Correspondence: Beverly L. Davidson, 200 Eckstein Medical Research Building, Department of Internal Medicine, University of Iowa, Iowa City, Iowa 52240, USA. E-mail: beverly-davidson@uiowa.edu

Received 9 January 2009; Accepted 16 January 2009; Published online 24 February 2009.

Abstract

Huntington's disease (HD) is a fatal neurodegenerative disease caused by mutant huntingtin (htt) protein, and there are currently no effective treatments. Recently, we and others demonstrated that silencing mutant htt via RNA interference (RNAi) provides therapeutic benefit in HD mice. We have since found that silencing wild-type htt in adult mouse striatum is tolerated for at least 4 months. However, given the role of htt in various cellular processes, it remains unknown whether nonallele-specific silencing of both wild-type and mutant htt is a viable therapeutic strategy for HD. Here, we tested whether cosilencing wild-type and mutant htt provides therapeutic benefit and is tolerable in HD mice. After treatment, HD mice showed significant reductions in wild-type and mutant htt, and demonstrated improved motor coordination and survival. We performed transcriptional profiling to evaluate the effects of reducing wild-type htt in adult mouse striatum.
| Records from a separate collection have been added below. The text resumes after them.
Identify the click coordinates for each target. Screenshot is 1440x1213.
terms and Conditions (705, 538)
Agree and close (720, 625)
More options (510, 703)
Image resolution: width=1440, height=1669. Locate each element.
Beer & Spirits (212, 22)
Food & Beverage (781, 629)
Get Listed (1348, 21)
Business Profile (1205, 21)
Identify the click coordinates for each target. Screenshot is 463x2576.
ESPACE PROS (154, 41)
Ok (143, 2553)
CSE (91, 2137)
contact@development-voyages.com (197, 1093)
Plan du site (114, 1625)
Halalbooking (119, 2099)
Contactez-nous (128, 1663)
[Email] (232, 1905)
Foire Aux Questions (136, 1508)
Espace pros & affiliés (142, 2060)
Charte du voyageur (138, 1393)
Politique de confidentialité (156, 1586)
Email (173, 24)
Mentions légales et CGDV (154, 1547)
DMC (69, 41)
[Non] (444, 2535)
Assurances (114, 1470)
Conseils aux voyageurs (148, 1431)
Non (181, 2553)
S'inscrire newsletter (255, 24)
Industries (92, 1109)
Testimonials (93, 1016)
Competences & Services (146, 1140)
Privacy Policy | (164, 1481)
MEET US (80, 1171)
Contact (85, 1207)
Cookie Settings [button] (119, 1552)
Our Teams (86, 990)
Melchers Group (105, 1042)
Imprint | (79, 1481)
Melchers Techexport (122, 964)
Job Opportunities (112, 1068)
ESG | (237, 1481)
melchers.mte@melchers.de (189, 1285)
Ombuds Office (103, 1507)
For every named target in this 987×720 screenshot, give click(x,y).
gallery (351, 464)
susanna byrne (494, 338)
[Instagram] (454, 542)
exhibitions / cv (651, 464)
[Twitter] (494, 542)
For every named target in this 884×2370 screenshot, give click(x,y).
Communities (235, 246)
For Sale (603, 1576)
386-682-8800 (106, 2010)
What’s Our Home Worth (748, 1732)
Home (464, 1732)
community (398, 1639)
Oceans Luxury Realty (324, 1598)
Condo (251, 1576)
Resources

We identified gene expression changes that are concordant with previously described roles for htt in various cellular processes. Also, several abnormally expressed transcripts associated with early-stage HD were differentially expressed in our studies, but intriguingly, those involved in neuronal function changed in opposing directions. Together, these encouraging and surprising findings support further testing of nonallele-specific RNAi therapeutics for HD.